Kendi içimizde geliştirmek: İşlem hızını, işlem maliyetini, kullanıcı deneyimini ve güvenlik garantisini sürekli optimize etmek, blok zincirinin altyapı olarak hizmet sunma kapasitesini sürekli artırmak ve büyük ölçekli fon kullanıcılarını karşılamak.
Peki bu iki yol karşısında, ana rakiplerin performansı nasıl?
Doğu ve Batı Uyumunun İki Devleri: Beyaz Saray'ın Misafiri ve Hong Kong Hükümetinin Düzenleme Öncüsü
Batı'daki bir ticaret platformu, Doğu'daki bir kurum.
Bu cümle, toplulukta yaygın olarak bilinen bir benzetme, yalnızca her ikisinin de geniş kapsamlı kripto imparatorluklarına sahip olmasından değil, aynı zamanda her iki tarafın uyum konusundaki kararlı duruşları ve benzer yollarından kaynaklanmaktadır.
Amerika'daki en büyük işlem hacmine sahip kripto para borsası olarak, aynı zamanda Amerika'nın ilk halka açılan kripto para şirketi olarak, belirli bir işlem platformunun uyum süreci zorlu geçti ancak Trump merkezli kripto dostu hükümetin iş başına gelmesiyle birlikte, giderek "bulutlar dağılınca ayın parladığı" bir duruma geldi:
2023 Haziran'ında, SEC belirli bir ticaret platformuna karşı dava açtığını duyurdu ve bu ticaret platformunun ilgili faaliyetlerini "kalıcı olarak yasaklamasını" talep etti, ancak 2025 Şubat'ında, SEC belirli bir ticaret platformuna karşı açtığı davayı geri çekti.
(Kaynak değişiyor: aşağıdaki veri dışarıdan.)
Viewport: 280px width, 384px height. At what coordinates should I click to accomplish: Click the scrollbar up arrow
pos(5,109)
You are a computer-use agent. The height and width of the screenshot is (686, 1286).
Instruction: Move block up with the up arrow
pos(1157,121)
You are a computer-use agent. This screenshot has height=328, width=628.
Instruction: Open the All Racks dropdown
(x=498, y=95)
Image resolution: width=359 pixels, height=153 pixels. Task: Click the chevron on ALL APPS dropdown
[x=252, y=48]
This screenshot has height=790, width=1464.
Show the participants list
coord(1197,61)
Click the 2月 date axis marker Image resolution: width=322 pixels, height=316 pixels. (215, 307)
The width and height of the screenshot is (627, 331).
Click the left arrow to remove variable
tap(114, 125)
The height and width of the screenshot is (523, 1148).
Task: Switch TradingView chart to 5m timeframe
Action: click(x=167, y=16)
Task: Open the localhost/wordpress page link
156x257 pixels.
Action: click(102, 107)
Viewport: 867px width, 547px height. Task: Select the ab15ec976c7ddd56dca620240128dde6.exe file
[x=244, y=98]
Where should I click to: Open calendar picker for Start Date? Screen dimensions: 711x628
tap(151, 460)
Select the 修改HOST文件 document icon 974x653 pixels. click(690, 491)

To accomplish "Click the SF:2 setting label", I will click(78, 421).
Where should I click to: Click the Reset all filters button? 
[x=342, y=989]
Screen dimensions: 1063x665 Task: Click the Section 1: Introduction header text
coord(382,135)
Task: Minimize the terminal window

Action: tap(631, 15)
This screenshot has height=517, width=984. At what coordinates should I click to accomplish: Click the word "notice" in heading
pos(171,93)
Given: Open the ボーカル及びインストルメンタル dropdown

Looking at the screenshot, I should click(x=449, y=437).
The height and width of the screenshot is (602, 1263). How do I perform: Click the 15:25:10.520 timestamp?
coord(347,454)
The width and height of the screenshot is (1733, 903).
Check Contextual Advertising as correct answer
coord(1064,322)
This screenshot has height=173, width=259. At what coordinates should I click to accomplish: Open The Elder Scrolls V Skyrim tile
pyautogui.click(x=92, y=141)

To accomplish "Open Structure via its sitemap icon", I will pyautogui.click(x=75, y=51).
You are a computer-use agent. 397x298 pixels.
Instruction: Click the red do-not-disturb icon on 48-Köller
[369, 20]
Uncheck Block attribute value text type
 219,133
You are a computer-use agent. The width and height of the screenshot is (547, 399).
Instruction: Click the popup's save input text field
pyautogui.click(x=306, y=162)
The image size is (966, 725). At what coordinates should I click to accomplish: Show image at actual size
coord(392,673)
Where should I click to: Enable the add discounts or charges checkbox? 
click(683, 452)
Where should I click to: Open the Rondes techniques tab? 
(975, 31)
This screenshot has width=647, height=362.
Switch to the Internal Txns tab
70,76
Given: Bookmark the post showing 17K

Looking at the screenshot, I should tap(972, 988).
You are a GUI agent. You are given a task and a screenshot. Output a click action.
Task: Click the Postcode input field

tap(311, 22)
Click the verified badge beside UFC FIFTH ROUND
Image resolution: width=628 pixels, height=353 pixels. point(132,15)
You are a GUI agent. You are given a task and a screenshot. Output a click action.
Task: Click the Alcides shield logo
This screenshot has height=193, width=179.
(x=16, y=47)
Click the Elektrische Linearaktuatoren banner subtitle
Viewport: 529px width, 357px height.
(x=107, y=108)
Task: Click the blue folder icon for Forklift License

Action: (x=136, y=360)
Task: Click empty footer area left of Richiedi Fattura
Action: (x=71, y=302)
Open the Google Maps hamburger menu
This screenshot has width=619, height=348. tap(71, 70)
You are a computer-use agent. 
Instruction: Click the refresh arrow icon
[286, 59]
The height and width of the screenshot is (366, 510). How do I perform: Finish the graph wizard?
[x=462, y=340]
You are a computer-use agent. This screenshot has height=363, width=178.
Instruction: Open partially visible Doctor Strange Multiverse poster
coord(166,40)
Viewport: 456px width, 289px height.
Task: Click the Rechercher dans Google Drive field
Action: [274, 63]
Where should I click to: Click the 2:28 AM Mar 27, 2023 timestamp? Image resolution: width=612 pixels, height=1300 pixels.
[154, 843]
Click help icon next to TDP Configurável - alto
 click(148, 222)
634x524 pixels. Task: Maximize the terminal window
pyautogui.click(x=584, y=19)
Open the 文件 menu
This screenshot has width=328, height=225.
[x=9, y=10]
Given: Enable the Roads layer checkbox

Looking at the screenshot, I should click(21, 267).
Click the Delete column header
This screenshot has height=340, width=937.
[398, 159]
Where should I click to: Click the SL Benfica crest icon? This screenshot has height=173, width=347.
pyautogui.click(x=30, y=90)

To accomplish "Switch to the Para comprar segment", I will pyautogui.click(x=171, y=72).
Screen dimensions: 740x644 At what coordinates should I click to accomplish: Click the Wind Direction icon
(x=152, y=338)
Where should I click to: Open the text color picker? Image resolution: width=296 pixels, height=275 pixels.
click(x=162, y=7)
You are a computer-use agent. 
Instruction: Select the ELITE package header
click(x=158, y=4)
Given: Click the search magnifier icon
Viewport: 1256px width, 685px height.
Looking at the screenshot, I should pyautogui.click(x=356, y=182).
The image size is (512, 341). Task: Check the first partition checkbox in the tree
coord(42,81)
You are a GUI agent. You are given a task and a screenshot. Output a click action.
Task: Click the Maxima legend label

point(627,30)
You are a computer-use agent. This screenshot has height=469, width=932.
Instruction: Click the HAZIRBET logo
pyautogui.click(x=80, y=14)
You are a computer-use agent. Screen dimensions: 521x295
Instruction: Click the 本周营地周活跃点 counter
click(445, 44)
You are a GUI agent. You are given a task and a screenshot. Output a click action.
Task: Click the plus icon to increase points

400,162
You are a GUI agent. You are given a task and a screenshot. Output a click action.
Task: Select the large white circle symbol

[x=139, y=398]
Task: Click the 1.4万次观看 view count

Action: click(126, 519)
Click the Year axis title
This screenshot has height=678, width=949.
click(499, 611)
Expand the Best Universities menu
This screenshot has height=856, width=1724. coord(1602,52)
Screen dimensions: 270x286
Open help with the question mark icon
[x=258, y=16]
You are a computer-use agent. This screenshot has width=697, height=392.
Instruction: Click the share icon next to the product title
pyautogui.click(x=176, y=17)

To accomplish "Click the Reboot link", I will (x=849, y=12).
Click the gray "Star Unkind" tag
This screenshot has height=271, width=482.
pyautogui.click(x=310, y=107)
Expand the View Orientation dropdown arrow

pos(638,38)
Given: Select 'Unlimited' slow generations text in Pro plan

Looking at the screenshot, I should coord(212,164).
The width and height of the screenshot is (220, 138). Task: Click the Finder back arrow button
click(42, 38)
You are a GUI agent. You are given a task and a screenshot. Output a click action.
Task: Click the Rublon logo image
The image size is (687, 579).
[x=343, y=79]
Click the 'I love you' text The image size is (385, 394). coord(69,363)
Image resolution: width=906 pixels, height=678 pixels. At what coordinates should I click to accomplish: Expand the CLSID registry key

Bu arada, son birkaç yıldır, bir ticaret platformu uyumlu işletmeye odaklanmaktadır, sadece ABD'nin çeşitli eyaletlerinde para transferi lisansına sahip olmakla kalmayıp, aynı zamanda Birleşik Krallık, Avrupa Birliği, Singapur, Japonya gibi ülkelerde de uyumlu işletme lisansı almıştır.
İlk Beyaz Saray Dijital Varlık Zirvesi'nin onur konuğu olarak, bir ticaret platformunun CEO'su Trump'ın solundan dördüncü sırada oturuyordu. Medya röportajında, ulusal rezervler bağlamında hükümette görev almaya istekli olduğunu da açıkça belirtti.